Frog, you are saying that the characters are generally sound, but there are too many POV characters. However, the main flaw is the pacing; you don't see a main conflict and you don't really know anything about the world. Is that right?
I wouldn't say I know nothing about the world (they are in a feudal desert, right?) but some more 'state of the union' stuff, some more of it's inner workings and culture; yeah, that would be nice. Other than that, yes, you're exactly right. I'm glad you were able to translate my gibberish, once again.  ;)

Suggestions to fix this issue (take them or leave them): Based on your current outline, pick out the characters that have the most to say and establish them as the main characters from as close to the beginning as you can.
Here is my problem! When you say "based on your current outline," I say, "what is that?" Seriously, the only outline I have is in my head. Not something I want to try again, tackling a book this long without an outline.
Yes, it certainly does make things harder at times.  :(

And the number one reason I would stop right now, is because it is chapter fifteen and none of the current conflicts seem very pressing.
This is where I say, in chapter 12 of Eye of the World, Rand had just crossed the Taren Ferry. Yup, not even out of the Two Rivers yet.
What's that you say? I'm not Robert Jordan?
...crap.
Are you sure you want to go into RJ with me? Honestly, I'm not a huge fan, but I did read Eye of the World and enjoyed it for the most part. As such, I can tell you that one of the reasons that worked for him was that his conflict was very clear and he had his characters actively reaching towards their goals even if they obviously had a very long way to go. So that is what I need from Aermyst and whoever else you have in the POV spotlight. Some goals and a way to measure their progress... or lack there of.

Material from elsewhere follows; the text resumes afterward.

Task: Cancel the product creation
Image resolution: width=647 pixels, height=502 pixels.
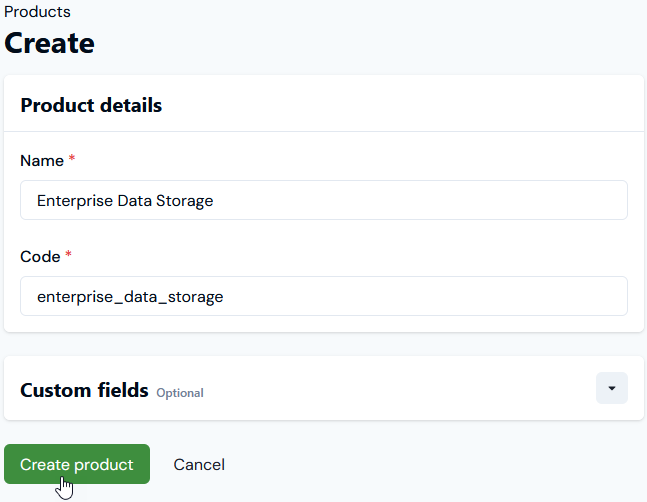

Oh, and one disclaimer you might want to consider in some of this is that I am in the process of chopping and focusing and outlining my own multi-line, multi-character book that sometimes gives me a headache even though I love it, so the last thing I want to read is something that I see as having the same type problems. Now people having problems where I actually see a few of my strengths, bring it on....   ;)

Anyway, thanks for taking the criticism so well and I look forward to see what you come up with for next time. For my part, I will try very hard to be less confused and more specific in my criticism. Good Luck! :)
I've already conquered the world. This is exactly the way I want it.